### Record set

*** Block opens ***

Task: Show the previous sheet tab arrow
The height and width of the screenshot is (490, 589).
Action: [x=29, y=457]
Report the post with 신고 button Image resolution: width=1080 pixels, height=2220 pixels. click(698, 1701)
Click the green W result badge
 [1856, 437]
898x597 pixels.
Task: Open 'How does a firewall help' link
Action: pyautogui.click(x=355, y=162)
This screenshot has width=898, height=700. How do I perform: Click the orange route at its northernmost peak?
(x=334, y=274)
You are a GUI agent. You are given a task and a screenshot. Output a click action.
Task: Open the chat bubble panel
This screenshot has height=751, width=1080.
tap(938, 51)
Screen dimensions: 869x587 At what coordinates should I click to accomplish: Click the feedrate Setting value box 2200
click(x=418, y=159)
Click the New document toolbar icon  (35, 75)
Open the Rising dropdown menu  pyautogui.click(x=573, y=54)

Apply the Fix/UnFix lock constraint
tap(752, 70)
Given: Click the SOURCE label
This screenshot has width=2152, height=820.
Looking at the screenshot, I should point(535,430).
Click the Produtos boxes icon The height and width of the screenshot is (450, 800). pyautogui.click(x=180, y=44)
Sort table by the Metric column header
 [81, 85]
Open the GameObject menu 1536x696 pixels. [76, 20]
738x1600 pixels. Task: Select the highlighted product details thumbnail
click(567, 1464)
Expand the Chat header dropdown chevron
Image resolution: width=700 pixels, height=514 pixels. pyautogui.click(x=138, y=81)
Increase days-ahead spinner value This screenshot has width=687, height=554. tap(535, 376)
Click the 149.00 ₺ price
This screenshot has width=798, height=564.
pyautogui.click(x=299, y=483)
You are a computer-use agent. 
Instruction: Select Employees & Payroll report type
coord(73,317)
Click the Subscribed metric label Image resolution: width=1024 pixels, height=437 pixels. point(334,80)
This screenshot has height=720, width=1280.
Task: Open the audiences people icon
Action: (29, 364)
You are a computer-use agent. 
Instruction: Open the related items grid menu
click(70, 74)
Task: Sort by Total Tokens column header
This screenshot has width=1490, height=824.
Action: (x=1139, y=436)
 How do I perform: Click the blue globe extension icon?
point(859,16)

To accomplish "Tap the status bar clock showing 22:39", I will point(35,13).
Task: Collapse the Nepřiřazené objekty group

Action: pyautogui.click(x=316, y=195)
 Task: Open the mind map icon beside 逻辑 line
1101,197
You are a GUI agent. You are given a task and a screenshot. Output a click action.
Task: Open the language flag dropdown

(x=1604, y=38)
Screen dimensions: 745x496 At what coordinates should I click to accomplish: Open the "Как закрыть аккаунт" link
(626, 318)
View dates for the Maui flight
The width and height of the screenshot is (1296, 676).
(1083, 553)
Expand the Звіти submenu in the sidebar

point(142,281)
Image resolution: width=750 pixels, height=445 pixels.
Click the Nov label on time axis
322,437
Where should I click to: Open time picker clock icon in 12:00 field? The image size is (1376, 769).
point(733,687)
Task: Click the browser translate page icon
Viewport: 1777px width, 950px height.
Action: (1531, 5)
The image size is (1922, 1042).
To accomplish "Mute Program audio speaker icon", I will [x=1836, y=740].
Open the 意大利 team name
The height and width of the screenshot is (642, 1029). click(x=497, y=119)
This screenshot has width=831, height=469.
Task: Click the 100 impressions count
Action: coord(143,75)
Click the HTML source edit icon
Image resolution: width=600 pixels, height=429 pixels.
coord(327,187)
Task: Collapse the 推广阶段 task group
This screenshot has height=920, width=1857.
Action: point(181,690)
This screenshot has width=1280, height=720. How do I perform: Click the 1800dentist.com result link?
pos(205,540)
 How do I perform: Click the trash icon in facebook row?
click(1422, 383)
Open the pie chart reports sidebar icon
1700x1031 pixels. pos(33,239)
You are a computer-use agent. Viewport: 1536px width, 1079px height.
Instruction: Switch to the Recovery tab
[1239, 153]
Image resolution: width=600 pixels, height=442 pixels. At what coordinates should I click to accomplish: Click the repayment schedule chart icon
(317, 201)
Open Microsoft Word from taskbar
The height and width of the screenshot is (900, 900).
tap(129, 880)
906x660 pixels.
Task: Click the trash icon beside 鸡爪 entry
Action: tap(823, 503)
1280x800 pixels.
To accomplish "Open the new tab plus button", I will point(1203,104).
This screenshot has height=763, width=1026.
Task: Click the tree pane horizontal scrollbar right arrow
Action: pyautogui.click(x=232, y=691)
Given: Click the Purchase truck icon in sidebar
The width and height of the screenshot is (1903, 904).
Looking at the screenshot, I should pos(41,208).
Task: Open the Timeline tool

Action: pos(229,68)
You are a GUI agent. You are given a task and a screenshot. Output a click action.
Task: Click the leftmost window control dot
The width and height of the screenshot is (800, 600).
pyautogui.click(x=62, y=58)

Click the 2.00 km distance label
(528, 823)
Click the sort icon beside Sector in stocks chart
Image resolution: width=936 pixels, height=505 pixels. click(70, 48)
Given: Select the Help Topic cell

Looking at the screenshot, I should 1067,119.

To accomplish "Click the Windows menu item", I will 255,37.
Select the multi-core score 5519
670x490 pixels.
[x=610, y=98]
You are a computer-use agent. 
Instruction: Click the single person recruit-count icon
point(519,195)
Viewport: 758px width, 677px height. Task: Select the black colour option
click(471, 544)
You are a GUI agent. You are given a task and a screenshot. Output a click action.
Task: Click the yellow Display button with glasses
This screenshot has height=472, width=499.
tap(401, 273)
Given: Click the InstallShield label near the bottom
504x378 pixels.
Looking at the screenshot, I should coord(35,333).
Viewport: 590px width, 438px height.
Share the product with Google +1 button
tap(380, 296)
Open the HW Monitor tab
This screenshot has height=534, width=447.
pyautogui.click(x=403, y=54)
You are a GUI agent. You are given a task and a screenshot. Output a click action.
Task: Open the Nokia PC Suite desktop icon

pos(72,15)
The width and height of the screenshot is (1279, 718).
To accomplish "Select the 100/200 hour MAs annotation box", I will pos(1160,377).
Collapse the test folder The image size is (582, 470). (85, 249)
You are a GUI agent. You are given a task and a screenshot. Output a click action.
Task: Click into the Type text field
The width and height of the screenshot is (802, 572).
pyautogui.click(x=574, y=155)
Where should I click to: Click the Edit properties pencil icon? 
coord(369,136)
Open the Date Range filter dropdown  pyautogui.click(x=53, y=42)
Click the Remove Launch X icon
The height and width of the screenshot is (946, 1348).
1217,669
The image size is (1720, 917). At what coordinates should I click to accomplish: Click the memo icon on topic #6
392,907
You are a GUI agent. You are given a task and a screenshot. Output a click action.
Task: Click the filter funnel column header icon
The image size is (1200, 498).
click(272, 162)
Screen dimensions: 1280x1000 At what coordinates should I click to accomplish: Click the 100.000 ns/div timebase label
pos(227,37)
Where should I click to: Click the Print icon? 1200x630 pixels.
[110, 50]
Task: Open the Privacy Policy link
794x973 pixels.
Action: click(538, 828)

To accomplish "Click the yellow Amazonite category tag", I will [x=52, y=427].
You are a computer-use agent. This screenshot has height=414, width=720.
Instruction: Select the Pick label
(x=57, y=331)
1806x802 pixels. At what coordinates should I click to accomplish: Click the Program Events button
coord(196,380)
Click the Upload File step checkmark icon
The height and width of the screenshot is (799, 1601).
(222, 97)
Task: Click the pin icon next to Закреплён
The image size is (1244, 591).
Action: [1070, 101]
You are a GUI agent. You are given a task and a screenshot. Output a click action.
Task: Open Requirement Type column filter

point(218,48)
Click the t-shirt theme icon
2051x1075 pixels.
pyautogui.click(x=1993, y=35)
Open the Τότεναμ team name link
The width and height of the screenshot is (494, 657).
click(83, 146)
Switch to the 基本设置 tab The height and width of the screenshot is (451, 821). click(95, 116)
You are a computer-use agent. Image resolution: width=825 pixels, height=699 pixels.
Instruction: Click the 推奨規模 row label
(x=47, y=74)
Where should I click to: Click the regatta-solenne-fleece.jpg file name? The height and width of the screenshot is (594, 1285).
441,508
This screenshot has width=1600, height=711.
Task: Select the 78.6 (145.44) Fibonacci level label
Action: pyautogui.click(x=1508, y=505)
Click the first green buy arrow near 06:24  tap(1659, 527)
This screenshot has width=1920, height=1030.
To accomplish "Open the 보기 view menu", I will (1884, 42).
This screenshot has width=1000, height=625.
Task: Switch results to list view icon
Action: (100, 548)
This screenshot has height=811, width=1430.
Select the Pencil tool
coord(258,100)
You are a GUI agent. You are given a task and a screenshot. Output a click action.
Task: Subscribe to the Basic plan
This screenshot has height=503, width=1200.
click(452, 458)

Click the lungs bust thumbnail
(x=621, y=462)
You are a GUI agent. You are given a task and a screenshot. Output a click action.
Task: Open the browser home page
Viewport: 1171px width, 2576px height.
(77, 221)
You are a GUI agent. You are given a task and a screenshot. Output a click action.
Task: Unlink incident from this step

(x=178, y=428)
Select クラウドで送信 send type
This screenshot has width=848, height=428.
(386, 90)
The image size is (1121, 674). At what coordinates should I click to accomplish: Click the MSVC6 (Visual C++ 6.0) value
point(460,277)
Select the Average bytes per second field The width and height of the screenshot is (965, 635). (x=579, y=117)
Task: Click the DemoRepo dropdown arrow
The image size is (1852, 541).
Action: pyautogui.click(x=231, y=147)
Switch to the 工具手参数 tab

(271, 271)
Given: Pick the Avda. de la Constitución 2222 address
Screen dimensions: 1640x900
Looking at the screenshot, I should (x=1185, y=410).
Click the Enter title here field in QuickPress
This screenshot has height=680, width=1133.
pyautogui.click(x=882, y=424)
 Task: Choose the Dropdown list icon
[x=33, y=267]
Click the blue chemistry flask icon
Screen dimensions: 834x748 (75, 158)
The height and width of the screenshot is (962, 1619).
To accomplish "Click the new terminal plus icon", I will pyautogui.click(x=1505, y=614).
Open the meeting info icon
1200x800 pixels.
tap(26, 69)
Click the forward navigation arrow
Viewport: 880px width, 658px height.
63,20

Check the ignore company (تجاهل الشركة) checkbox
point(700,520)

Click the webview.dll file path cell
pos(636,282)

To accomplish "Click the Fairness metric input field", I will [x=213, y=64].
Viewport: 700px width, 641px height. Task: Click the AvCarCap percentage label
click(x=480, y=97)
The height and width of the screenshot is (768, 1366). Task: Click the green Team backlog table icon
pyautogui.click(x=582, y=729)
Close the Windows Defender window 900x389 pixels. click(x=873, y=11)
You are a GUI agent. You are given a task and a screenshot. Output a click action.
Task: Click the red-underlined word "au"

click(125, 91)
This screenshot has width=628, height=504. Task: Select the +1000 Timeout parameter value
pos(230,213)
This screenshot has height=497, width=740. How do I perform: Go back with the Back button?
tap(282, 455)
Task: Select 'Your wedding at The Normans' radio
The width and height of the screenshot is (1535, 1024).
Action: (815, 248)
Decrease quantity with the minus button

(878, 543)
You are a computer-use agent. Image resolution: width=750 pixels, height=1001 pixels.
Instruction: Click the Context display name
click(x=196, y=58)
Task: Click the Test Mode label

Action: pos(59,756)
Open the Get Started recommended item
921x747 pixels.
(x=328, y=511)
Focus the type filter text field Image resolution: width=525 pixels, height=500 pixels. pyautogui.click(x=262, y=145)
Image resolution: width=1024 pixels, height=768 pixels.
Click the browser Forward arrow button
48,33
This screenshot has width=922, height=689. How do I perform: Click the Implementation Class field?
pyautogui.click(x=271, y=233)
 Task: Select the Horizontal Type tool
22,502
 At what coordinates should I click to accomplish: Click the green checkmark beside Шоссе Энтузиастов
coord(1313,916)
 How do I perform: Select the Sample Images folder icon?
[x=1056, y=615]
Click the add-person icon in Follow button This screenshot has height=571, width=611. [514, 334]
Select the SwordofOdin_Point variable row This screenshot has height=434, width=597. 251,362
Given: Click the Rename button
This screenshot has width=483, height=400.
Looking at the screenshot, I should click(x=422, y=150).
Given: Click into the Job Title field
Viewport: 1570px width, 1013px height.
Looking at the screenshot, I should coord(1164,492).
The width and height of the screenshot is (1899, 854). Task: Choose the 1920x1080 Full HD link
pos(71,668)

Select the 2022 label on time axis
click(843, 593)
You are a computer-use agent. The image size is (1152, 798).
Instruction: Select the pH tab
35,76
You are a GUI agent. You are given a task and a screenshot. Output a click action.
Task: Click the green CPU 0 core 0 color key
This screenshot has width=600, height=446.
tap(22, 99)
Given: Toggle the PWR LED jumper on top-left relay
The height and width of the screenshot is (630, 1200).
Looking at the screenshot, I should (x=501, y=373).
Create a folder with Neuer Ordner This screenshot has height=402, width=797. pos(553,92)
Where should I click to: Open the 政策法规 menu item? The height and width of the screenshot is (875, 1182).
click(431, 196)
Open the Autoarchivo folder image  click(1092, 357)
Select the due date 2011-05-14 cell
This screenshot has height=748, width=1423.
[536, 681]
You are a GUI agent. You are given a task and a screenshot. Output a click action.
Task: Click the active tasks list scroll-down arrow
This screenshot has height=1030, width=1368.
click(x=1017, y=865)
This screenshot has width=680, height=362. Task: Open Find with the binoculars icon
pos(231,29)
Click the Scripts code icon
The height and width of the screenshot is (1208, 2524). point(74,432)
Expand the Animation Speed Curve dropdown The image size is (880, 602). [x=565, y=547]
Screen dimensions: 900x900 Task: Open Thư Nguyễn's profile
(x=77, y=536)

*** Block closes ***

Please work out how many lines above contain the string "yellow", and reply with that number alone.

### Answer box
2